━━ Records to process ━━
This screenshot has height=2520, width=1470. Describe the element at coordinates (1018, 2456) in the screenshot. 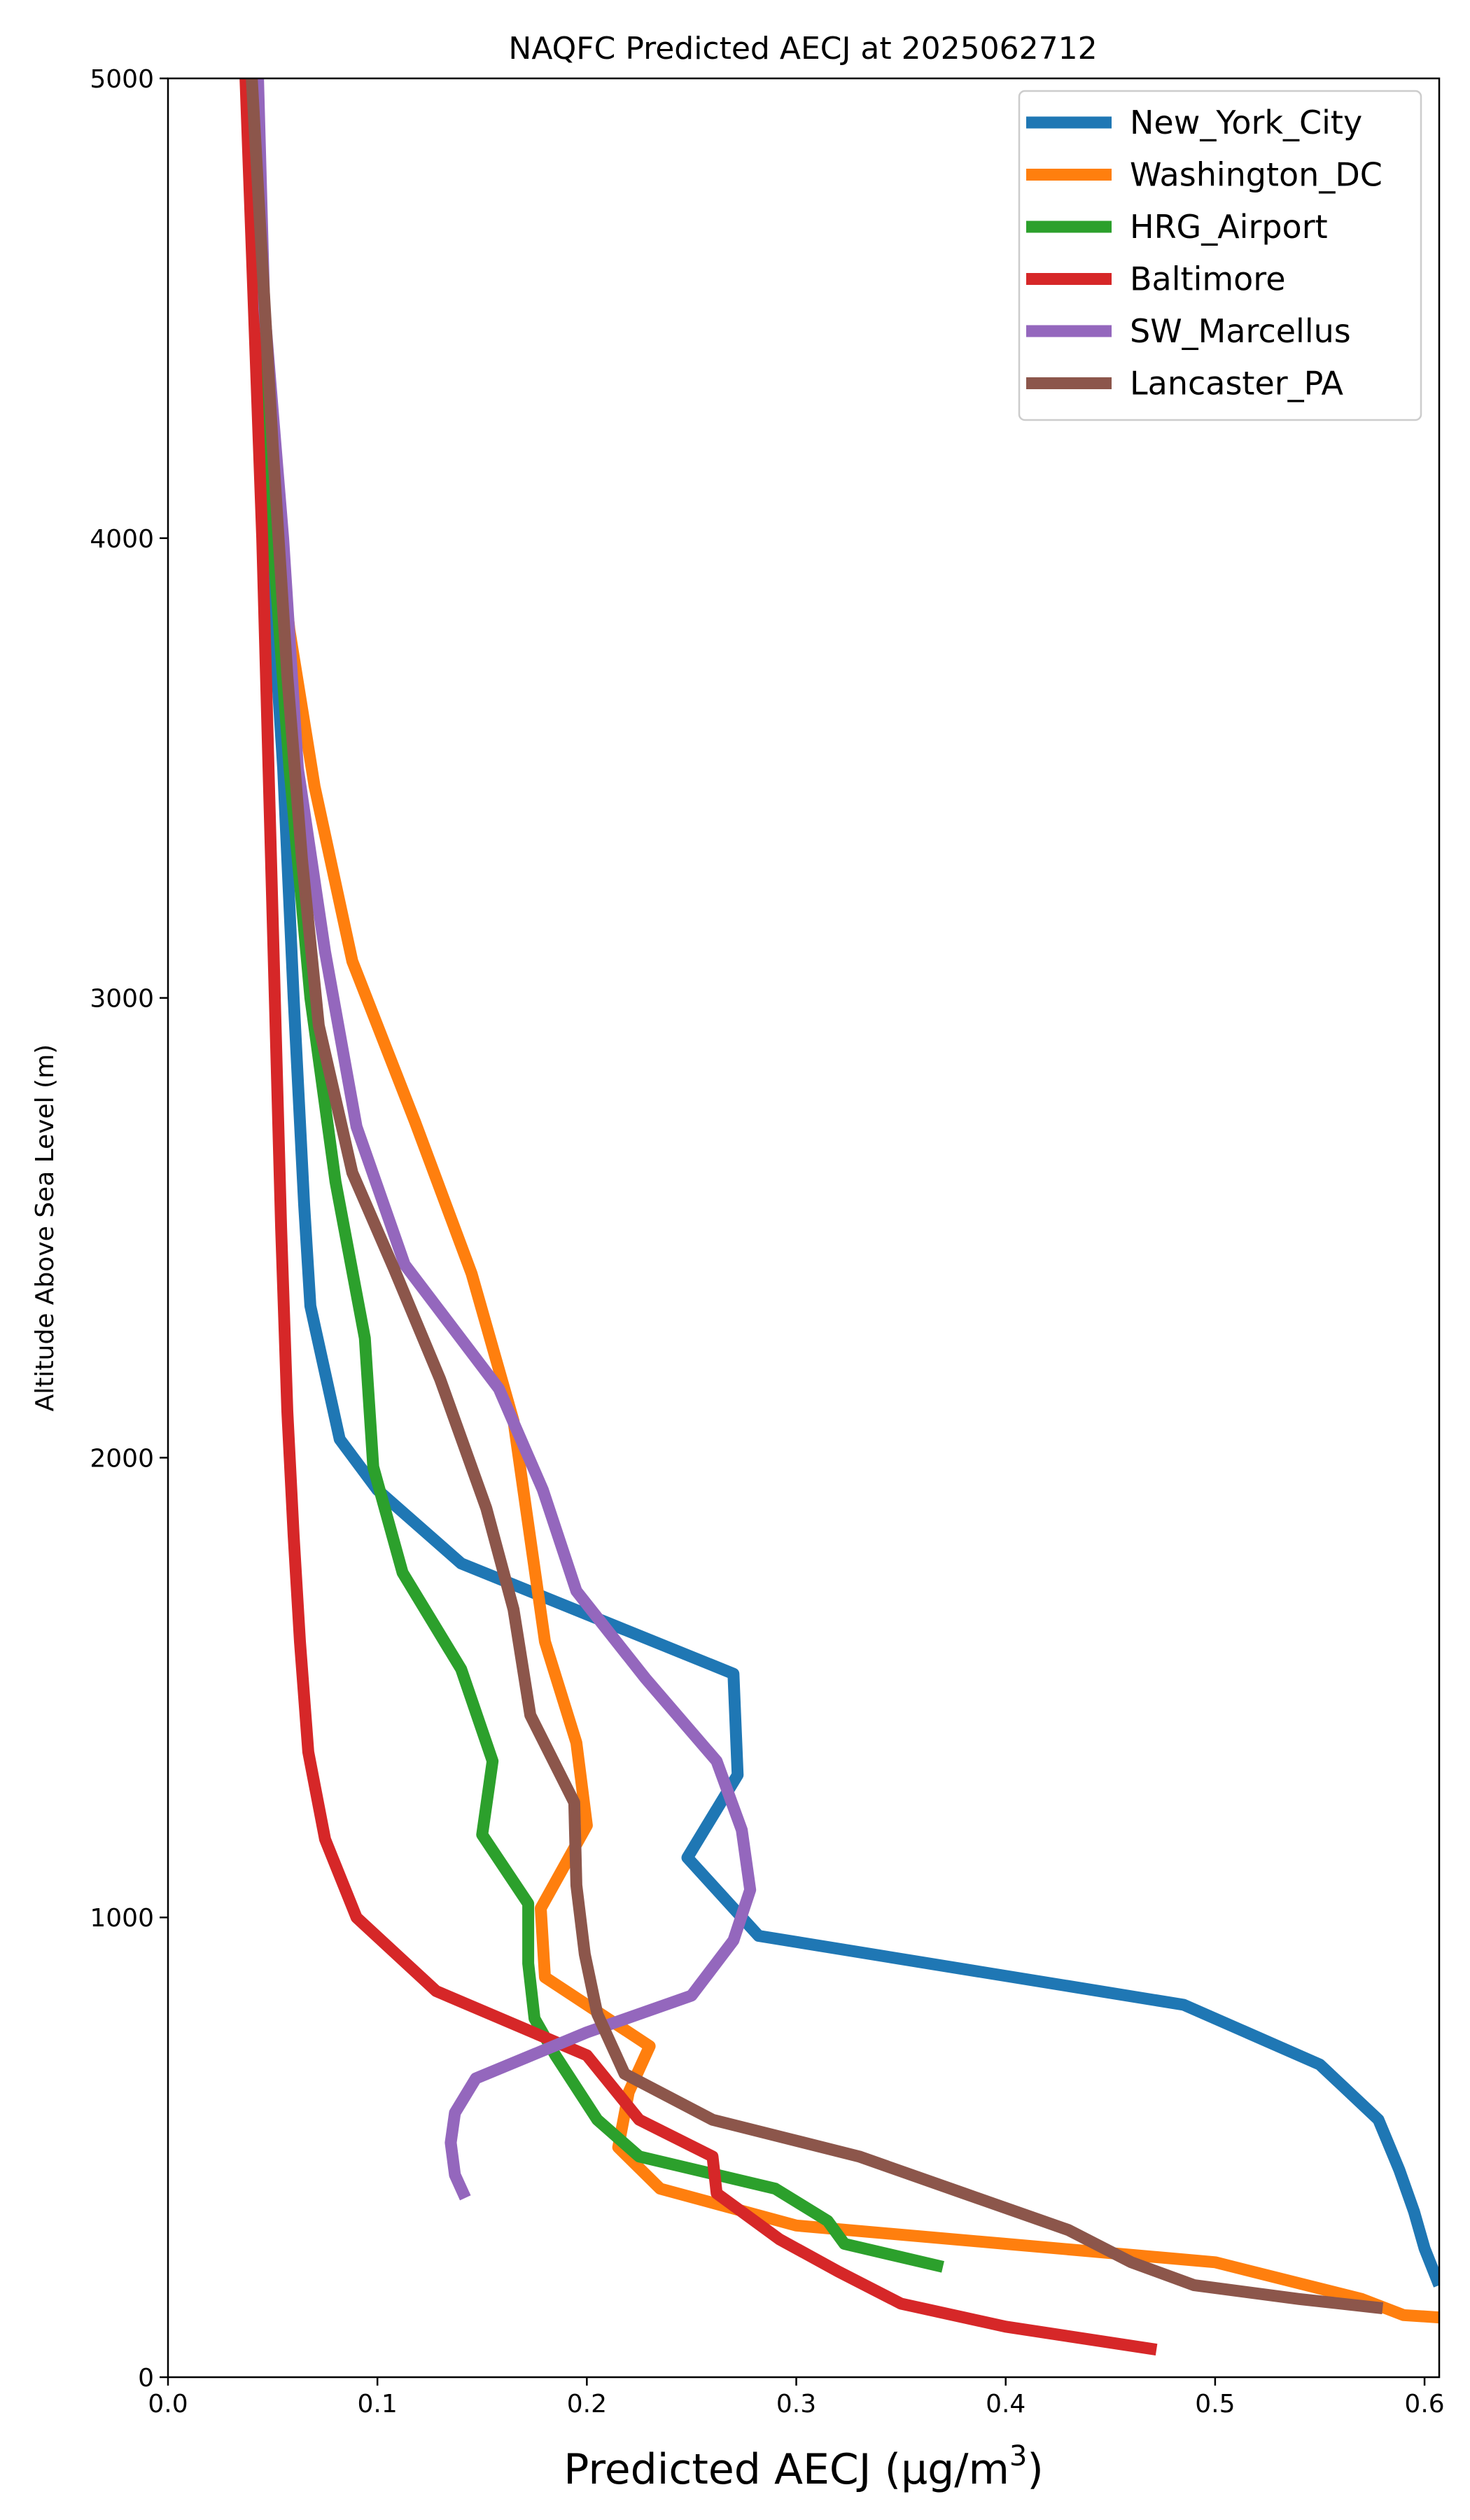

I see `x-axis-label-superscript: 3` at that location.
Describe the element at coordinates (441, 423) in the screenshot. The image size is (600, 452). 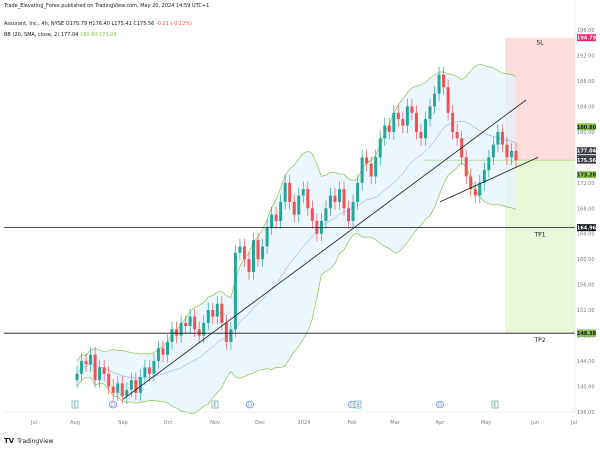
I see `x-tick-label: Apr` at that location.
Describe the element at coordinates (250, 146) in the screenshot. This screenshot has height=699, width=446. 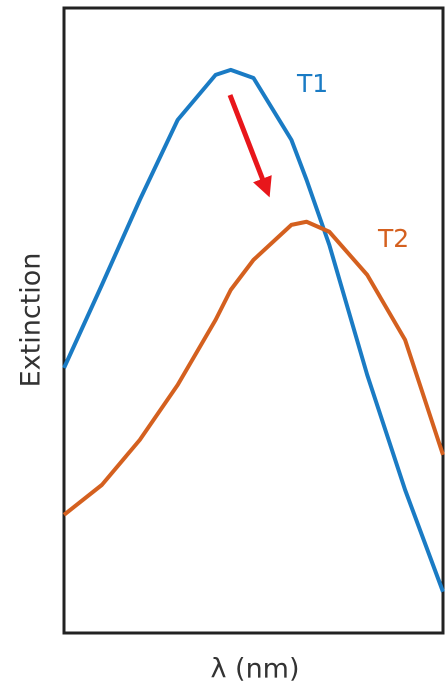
━━━
Rewrite the whole listing with "element" replaced by "component" and everything else unchanged. Leave out the pictures.

Solution to the problem:
This screenshot has height=2520, width=1470. Describe the component at coordinates (1018, 2456) in the screenshot. 

I see `x-axis-label-superscript: 3` at that location.
Describe the component at coordinates (441, 423) in the screenshot. The image size is (600, 452). 
I see `x-tick-label: Apr` at that location.
Describe the component at coordinates (250, 146) in the screenshot. This screenshot has height=699, width=446. 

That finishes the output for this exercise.